Commercial and Social Documentary Photographer Sandeep Biswas is the Edge of Humanity Magazine contributor of this social documentary photography. To see Sandeep’s body of work click on any image.
From the introduction of the book
Text © UNICEF
They said India would be the last country to stop polio.
The feat was near impossible: to find and immunize more than 170 million children behind every door of every dwelling in this vast sub-continent; to reach the millions who didn’t even exist on a map – brick kiln workers, construction workers, slum dwellers, nomads; to provide two drops of oral polio vaccine to protect India’s children from the most intense transmission of wild poliovirus on the planet, in one of the most heavily, densely populated countries on earth.
They said the population was just too large, and moved too much. Every year, 27 million babies were born – a large enough cohort on their own to sustain transmission, if not immunised. Every day, 23 million people criss-crossed the country on 11,000 passenger trains. They moved abroad too, carrying virus from India to other countries, resulting in outbreaks of Indian virus in Bangladesh, Nepal, Tajikistan, even Angola.
They said the challenges were too great. The mixture of poor sanitation, population density, poor health conditions, heat and monsoon created a perfect storm for virus transmission. In western Uttar Pradesh, rumours swirled about the oral polio vaccine, that it was ‘haram’, that it sterilized boys and other theories that generated distrust. In neighbouring Bihar, the Kosi River flooded the plains each year, overnight turning green rice fields into a vast, inland sea. Here, the millions that farmed its edges left their homes, moving to new ground as they’d done for centuries, the completely new landscape rendering last year’s microplans useless, the vaccinators forced to traverse wide rivers on slow boats to find those scattered children. How could you possibly know if you had immunized them all?
They said the epidemiology was a bridge too far: to raise immunity to the threshold required to stop the virus, experts said, more than 95% of children in India’s highest-risk areas would need to be vaccinated more than eight times each. That would require the Government of India to fund and distribute more than 90 million doses of oral polio vaccine every month, to coordinate and pay more than 750,000 vaccinators every month, and to outlay more than $500 million a year, every year, until it was finished. That would require the vaccinators and social mobilizers to roll out up to 10 campaigns a year. To march through Ghaziabad’s baking hot alleyways in May, or traverse the sweltering humidity of the Kosi River basin in August, to climb the ladders of Mumbai’s three-storey slums in December, to reach every construction site in Gurgaon and every brick kiln in Bihar, to seek out every last child in the microplan, to not be complacent, to not tire, or be lazy, or waver in the face of parents, shouting, “Why these polio drops again?”. It was not their stipend of just $1 a day, but the cause which kept the front line workers going.

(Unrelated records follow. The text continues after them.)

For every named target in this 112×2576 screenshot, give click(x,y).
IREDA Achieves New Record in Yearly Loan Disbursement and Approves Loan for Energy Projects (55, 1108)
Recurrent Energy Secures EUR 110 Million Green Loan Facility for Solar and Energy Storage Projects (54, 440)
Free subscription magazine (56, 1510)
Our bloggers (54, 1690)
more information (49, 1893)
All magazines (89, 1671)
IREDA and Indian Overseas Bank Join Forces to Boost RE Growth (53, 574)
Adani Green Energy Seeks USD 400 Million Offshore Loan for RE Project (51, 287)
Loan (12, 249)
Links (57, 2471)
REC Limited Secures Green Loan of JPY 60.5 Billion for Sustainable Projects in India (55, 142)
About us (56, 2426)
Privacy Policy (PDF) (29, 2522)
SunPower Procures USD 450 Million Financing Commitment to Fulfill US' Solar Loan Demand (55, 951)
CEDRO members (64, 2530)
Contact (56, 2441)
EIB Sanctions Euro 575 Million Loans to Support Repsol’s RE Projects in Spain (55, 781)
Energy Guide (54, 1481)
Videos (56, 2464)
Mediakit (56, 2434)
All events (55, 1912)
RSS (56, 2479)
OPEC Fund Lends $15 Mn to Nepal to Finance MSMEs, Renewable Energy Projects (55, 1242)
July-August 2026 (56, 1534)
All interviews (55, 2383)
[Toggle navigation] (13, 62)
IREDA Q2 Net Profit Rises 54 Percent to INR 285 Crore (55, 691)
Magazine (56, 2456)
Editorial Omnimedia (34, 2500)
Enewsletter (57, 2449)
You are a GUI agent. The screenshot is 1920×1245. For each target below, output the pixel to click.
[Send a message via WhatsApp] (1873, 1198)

In 1988, when the World Health Assembly, inspired by the success of smallpox eradication, embraced Rotary International’s dream of a polio-free world and launched the Global Polio Eradication Initiative, an estimated 350,000 children worldwide were paralyzed or killed by poliovirus each year. A staggering 200,000 of these cases occurred in India. What followed was the world’s largest immunization effort: twice a year, National Immunization Days reached more than 170 million children across the country in five days. A further seven to eight times a year, Sub-National Immunization Days reached nearly 75 million children in the highest-risk areas, the focus being to reach every child, in every round. This incredible endeavour was achieved through the strong commitment and partnership between the Government of India, the World Health Organization, Rotary International and UNICEF – the key polio implementing partners – as well as the US Centers for Disease Control and Prevention, CORE, the Bill & Melinda Gates Foundation, the US and Japanese government aid agencies, among others. It happened through the rigorous management of well-planned vaccination campaigns and an appetite for seeking innovative solutions to challenges; by focussing on the one child missed with equal passion as the 99 who were vaccinated.
To reach every child, frontline workers mapped every village, town and city, every brick kiln and nomadic settlement via ground-level microplanning. Pregnant mothers and newborns were tracked and ‘due lists’ for vaccination shared with local health workers. Mobile vaccination teams cast a tight net for children at major intersections, at bus stations, on railway platforms and even on moving trains. Nomadic groups and sites were tracked, religious festivals followed, and human resources allocated to focus on the very highest-risk groups and areas. Tens of millions of children were vaccinated at border posts with Nepal, Pakistan and Bangladesh.